|Description:|| Though the supernova remnant 3C58 had long been known as a pulsar wind nebula, the pulsar was not discovered until 2002 in both X-ray and radio. PSR J0205+6449 is at a distance of about 3.2 kpc, has a period of 66 ms and quite low pulse-averaged flux density of only 45 µJy at 1.4 GHz, and is one of the most energetic, and almost certainly of the youngest known pulsars. Pulsar wind nebulae provide important diagnostics for young pulsars, giving insight into the winds which carry away the pulsar spindown energies.
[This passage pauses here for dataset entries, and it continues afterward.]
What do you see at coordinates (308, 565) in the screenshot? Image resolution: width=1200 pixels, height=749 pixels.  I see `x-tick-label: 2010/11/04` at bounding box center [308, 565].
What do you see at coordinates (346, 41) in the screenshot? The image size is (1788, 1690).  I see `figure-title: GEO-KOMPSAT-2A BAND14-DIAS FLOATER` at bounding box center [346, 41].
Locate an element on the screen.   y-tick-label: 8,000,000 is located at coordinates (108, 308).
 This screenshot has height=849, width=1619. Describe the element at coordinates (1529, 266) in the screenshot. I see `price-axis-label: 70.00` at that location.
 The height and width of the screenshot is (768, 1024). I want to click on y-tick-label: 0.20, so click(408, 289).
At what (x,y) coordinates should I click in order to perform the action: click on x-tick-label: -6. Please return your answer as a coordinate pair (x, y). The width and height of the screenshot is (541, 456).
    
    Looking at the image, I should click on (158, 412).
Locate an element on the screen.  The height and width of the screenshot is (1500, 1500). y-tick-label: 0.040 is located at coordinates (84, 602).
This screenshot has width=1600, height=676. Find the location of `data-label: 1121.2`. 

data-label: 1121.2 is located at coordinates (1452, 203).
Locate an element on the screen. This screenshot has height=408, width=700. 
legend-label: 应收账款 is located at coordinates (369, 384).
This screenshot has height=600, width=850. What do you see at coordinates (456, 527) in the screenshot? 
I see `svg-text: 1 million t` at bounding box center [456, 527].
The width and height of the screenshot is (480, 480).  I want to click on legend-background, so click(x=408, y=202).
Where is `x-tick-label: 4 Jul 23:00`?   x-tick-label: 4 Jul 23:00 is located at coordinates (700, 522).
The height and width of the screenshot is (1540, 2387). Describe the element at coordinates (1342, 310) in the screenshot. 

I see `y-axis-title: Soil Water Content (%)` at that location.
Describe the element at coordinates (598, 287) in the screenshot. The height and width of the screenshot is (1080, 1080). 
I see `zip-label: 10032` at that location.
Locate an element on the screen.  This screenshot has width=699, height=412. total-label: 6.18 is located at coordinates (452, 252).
Knowing PSR J0205+6449's proper motion is important for determining the nature of its interaction with its surrounding nebula. It is also particularly interesting because of the unsettled question of 3C58's age: its traditional association with the supernova of 1181 A.D. has recently been repeatedly questioned. In particular, the pulsar is offset from the center of the thermal X-ray shell. If the pulsar was at the center of the X-ray shell in 1181 A.D., its proper motion should be ~30 mas/yr, easily measureable with VLBI observations.|
We employed a novel observing technique in our two-epoch VLBI observations of this young pulsar. We used Green Bank Telescope (USA) simultaneously in the VLBI array and for single-dish pulsar timing using the Spigot or GUPPI backends. The high timing noise of this young pulsar and its glitching nature precludes the determination of the proper motion from the pulsar timing and makes necessary to measure pulsar's period at the epochs of VLBI observations. We derived the position of the pulsar accurate at the milliarcsecond level and determined its proper motion, corresponding to a projected velocity of only 35 km/s for a distance of 3.2 kpc, that is quite low compared to the velocity dispersion of known pulsars of ~200 km/s. We estimated pulsar position at birth, and it seems more likely that age of PSR J0205+6449 and 3C58 is several thousand years, rather than associated with SN 1181 A.D.
These results are published in the paper by M. Bietenholz, V. Kondratiev,
S. Ransom, P. Slane, N. Bartel, and S. Buchner in MNRAS.
The main figure represents a 1.4-GHz VLA radio image of 3C58 from Bietenholz (2006). The cross sign shows the present location of PSR J0205+6449, while the two plus signs mark two possible birth locations: at 1181 A.D. and at 5000 BC. Plots on the right show the average pulsar profile at two epochs of observations.